Scientists investigating the spread of antibiotic-resistant superbugs have gone the extra mile for their research -- all the way to the Arctic. Researchers writing in the open access journal BMC Microbiology found little sign of the microbes in the droppings of polar bears that have had limited or no contact with humans, suggesting that the spread of antibiotic resistance genes seen in other animals may be the result of human influence.
Trine Glad, from the University of Tromsø, Norway, led a study that examined feces samples from five polar bears and rectal swabs from another five polar bears between 2004 and 2006. She said, "The presence of antibiotic resistance genes has previously been described in bacteria taken from the feces of deer, foxes, pigs, dogs and cats.

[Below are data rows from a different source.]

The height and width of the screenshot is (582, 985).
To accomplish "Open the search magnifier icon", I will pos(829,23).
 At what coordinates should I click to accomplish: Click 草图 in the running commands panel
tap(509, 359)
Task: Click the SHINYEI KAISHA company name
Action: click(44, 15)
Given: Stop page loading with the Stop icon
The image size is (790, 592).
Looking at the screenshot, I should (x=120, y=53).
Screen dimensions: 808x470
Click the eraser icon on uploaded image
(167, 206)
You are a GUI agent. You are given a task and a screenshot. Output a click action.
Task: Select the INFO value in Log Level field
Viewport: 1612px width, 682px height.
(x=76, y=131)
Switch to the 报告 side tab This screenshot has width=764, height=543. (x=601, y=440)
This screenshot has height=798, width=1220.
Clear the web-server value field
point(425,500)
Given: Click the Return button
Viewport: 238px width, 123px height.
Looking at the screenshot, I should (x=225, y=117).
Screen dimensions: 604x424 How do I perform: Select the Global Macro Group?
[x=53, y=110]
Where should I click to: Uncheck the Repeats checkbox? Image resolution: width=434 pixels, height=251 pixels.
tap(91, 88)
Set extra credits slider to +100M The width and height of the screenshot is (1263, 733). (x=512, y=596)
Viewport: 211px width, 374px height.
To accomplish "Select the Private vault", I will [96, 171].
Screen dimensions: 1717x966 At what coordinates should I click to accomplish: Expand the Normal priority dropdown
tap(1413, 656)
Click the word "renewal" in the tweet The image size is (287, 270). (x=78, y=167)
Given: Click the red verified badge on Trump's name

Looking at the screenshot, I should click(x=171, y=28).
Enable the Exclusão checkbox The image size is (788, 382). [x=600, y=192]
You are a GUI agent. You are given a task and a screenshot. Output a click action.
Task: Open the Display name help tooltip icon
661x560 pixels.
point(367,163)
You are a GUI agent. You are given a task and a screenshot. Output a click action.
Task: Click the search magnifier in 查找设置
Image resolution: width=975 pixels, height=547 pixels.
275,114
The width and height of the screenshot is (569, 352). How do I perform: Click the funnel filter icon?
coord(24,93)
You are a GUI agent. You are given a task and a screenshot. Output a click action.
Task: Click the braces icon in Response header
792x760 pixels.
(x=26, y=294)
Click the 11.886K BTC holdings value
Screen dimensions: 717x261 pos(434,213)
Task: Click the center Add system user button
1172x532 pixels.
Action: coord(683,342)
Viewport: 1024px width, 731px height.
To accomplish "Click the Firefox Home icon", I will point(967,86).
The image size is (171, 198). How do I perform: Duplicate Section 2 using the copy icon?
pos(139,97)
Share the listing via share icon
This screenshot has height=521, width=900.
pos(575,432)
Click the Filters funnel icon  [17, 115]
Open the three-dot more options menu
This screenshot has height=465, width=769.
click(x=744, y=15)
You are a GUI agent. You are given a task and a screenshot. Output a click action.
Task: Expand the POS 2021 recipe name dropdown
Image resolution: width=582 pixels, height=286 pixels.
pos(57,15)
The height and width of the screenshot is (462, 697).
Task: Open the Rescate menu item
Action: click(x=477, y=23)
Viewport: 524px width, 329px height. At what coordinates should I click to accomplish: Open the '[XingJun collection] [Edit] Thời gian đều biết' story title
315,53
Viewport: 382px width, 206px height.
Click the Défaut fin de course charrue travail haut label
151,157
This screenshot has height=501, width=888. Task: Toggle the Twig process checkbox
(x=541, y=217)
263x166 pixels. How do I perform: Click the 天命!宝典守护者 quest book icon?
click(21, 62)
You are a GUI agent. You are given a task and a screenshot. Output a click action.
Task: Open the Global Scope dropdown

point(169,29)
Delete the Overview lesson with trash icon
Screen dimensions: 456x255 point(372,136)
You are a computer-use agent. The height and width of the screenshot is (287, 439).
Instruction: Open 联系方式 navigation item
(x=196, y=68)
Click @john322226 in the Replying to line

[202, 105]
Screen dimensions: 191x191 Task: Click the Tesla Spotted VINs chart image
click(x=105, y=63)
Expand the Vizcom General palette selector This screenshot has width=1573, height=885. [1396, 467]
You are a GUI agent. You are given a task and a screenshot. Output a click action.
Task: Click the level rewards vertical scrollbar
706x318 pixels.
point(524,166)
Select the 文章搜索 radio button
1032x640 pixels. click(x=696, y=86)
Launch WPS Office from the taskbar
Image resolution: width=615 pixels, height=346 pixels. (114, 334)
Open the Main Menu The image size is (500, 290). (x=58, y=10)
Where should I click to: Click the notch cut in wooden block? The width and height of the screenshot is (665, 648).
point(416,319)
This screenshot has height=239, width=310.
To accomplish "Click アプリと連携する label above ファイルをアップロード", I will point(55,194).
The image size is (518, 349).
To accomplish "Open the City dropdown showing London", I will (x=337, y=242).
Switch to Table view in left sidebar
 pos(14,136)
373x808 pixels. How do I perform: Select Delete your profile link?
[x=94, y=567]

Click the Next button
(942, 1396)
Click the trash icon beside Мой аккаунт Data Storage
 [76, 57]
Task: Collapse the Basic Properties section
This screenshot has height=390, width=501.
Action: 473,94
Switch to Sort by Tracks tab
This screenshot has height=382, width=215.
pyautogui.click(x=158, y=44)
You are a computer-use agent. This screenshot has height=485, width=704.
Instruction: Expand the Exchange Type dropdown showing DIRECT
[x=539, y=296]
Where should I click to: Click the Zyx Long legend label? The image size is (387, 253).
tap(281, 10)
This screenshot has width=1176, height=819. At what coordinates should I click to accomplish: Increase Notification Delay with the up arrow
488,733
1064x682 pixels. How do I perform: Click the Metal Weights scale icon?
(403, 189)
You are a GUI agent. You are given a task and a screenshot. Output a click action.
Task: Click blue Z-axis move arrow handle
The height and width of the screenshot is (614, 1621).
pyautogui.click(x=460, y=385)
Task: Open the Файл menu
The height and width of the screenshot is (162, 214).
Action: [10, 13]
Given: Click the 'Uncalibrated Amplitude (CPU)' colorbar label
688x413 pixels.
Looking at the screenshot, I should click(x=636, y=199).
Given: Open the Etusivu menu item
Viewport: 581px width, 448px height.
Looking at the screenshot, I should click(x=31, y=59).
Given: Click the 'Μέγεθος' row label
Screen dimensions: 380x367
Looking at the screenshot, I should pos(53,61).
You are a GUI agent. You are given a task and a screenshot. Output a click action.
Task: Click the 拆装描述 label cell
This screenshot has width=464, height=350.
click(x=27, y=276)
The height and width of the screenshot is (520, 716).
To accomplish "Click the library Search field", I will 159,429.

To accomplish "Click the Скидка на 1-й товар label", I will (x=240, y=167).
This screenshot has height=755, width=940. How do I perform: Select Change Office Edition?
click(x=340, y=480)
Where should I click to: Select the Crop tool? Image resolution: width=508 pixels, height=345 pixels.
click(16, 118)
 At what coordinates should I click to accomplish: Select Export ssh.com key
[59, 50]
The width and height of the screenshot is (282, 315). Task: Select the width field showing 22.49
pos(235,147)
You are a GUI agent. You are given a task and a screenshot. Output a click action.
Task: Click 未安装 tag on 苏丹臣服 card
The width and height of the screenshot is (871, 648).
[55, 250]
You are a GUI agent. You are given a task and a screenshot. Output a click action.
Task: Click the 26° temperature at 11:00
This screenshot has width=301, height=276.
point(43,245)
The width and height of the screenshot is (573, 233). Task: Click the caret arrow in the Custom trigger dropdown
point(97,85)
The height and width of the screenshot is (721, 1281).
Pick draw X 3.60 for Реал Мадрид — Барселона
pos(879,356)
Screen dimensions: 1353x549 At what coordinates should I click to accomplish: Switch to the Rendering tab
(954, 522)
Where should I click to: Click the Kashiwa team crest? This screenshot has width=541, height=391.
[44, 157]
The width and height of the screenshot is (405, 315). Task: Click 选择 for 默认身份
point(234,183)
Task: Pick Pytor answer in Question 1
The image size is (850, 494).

The Barents Sea population of polar bears is located in an area that is sparsely populated by humans. This enables us to study an ecosystem with little human impact and should allow us to determine whether these genes are naturally occurring or are caused by exposure to human antibiotics."
The researchers found that there was scant evidence of antibiotic resistance genes in the bacteria taken from these isolated bears. Overall, the bacterial diversity in the bears' feces was low. Speaking about these results, Glad said "Our analysis of polar bear feces showed a homogenous microbial flora dominated by Clostridia, most of them well characterized as they are also dominant in the human gut. These findings fit nicely with previous studies of the gut microbial ecology in mammals, indicating that bacterial diversity is lower in carnivores, such as polar bears that feed mostly on seals, than herbivores."